It seems that in an election year, all analysis goes out the window. In speaking with someone the other day, he noted that the current market is volatile but “should calm down after the election.” Apparently, he wasn’t looking at the same fundamentals that I’m looking at, and they aren’t pretty. The constant chatter from the talking heads that we’re at the housing market bottom and things will go up from here seems more promotional than honest. Sadly, crude oil isn’t going down anytime soon (or at least not by a large amount) and where we are at in the recessional cycle is anyone’s guess, and seems to change daily. Stock market goes down: egad! Recession is here, we could see a depression. Stock market goes up: ahhh. Banks are feeling better, the Fed is keeping the lending window open so of course, all is well. That is until you look inside the numbers.
Managing Editor Dan Collins spoke at length to economist John Williams (see It’s all about the numbers), who described some of the major problems with the economy right now, and how the government reported numbers are skewed. We’re in trouble by the looks of it. As he says “The [gross domestic product] numbers in the first quarter...were an absolute rig job aimed at helping George Bush and Ben Bernanke. Bernanke wanted to pull back on the easing so he put out the story that the economy was getting better so we don’t have to cut as much. This is nonsense.”

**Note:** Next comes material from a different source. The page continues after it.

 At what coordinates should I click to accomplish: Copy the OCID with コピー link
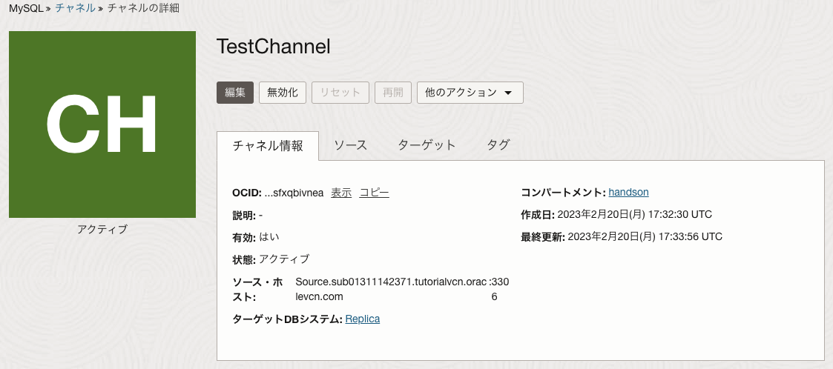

He goes on to say not only are the numbers skewed, but the logic is flawed. “When you have inflation being driven by commodity prices, a weak dollar and a money supply spike because of a banking crisis, those are not factors that are going to be improved by short-term policy. The GDP is the most heavily biased and most easily rigged number that they have.”

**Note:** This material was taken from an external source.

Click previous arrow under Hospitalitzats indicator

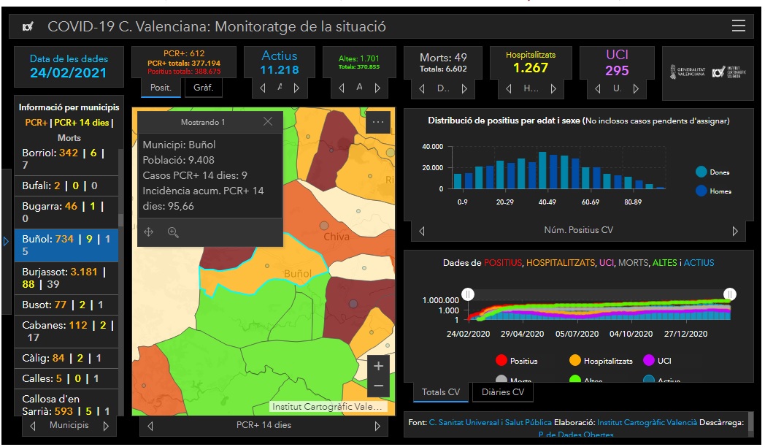[509, 88]
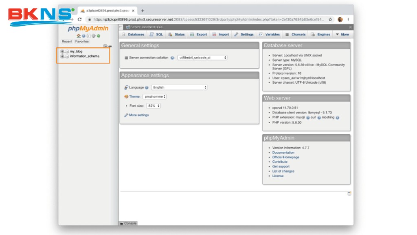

The problem is, do we really know how healthy (or sick) our economy is, or will we continue to live in the day-to-day state of how well the stock market performed, which seems to be what the talking heads follow? Sadly, according to Williams, those who watch the talking heads seem to take their cue from them. “The people who tend to believe in the number are in the financial markets, or at least they trade off of it.”

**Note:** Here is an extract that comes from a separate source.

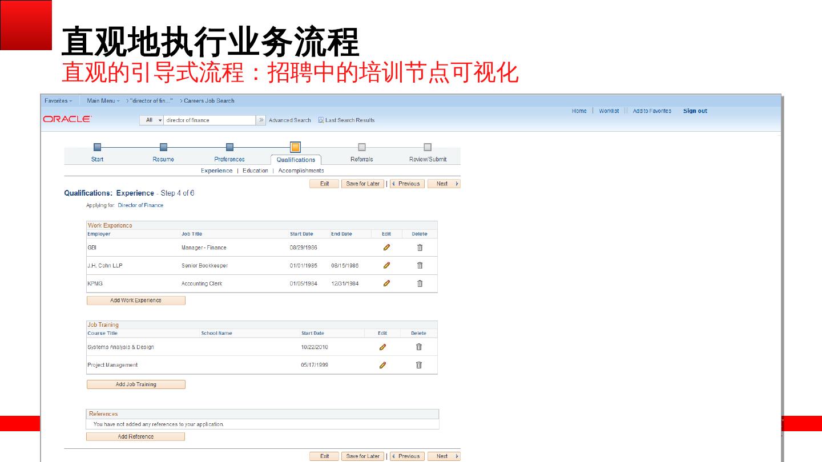Go to the Preferences step tab

click(x=229, y=159)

He says that “most of my clients had been business economists, people who had to make a forecast that people used to make money as opposed to reports put out to the public as pablum to make them feel better about buying stocks or bonds.” It appears for the most part, the public is being rolled.
When Dan first proposed the interview with Williams, I admit to not being convinced, thinking it was one extremist’s view. And though Williams could be Cassandra in economist clothing, what he says clarifies why there are so many different interpretations today of the various government reports. And frankly, he states his case well, with points especially apropos for today’s markets.
Perhaps the irony of this is in our mid-year economic outlook (Recession hurts, by Senior Associate Editor Chris McMahon), the expert analysts interviewed don’t see the depression coming up that Williams has forecasted. Some may see an uptick to the current mess, others remain in the recession mode. And despite the talk of Fed intervention and its new move into the U.S. dollar discussion, the truth is, this economy is being driven by a wild commodities market, higher unemployment, huge government debt, a banking crisis in flux and a populace that wants a silver lining soon.
Perhaps my friend is right; after the election things should turn around or at least will calm down. But that depends on one thing: we elect an administration that is more concerned about the United States and its citizens than itself.